J.D. Irving hopes to have federal bird protection law struck down
Last Updated: Tuesday, March 25, 2008 | 9:47 AM AT
CBC News
J.D. Irving Ltd. is in a New Brunswick court, hoping to have the federal Migratory Birds Convention Act struck down.
The legal manoeuvre is part of the forestry company's defence against charges it destroyed Great Blue Heron nests while building a logging road on company land at Cambridge Narrows in July 2006.
The Canadian Wildlife Service investigated the matter, and charged J.D. Irving Ltd. and one of its foremen under the Migratory Birds Convention Act.
Stewart Elgie, a constitutional expert at the University of Toronto, said the company's challenge of the federal law has huge significance and is being watched across the country.
"This is a precedent-setting case that will affect forestry and bird protection all across Canada. It raises an issue that has been brewing for decades and now will be decided by the courts," he said.
"This is launching a missile against the federal government's authority to regulate migratory birds at all."
The issue, he said, is not just whether the federal government has the right to protect birds, but whether it also has the right to protect the trees where they nest.
"The federal government clearly has the power to protect migratory birds.
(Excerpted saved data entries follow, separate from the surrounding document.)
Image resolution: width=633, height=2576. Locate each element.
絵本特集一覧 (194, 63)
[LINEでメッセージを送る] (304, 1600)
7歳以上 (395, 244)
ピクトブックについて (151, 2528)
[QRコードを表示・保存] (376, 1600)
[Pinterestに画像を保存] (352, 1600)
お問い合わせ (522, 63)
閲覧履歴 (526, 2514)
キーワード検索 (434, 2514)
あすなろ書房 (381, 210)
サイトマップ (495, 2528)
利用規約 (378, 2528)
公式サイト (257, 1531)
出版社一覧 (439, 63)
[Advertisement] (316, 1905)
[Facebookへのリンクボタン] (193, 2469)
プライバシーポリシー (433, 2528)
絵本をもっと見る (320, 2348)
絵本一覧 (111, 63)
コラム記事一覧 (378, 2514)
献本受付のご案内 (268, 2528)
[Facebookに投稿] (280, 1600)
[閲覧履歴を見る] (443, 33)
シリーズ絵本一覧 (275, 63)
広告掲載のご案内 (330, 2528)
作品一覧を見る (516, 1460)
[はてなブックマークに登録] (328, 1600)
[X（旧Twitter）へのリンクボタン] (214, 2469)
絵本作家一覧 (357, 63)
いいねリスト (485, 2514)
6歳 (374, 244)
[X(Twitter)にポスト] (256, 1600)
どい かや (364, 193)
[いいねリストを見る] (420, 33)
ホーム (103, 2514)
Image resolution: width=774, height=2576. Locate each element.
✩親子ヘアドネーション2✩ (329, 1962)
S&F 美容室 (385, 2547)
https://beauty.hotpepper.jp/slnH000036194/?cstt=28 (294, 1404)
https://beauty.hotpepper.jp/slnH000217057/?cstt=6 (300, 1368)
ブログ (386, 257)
What has been unclear is whether they can protect the habitat that those migratory birds depend on and this case raises the question squarely," Elgie said.
The Migratory Birds Convention Act is far from perfect, Elgie said, and he expects the federal government will rewrite it after the court case concludes.
One week has been set aside in Burton court to hear the case.
The company closed the logging road in September 2006 after a Natural Resources conservation officer found six destroyed nests. It was later found that between 12 and 20 heron nests had been destroyed
In February 2007, a company lawyer entered not guilty pleas on behalf of J.D Irving Ltd. and a foreman, and then filed court documents showing they would attempt to have the act itself declared unconstitutional.
Jim Brown, a naturalist who visited the area after the logging road was cut, said it's likely that "half this (Great Blue Heron) colony was lost just to roadway."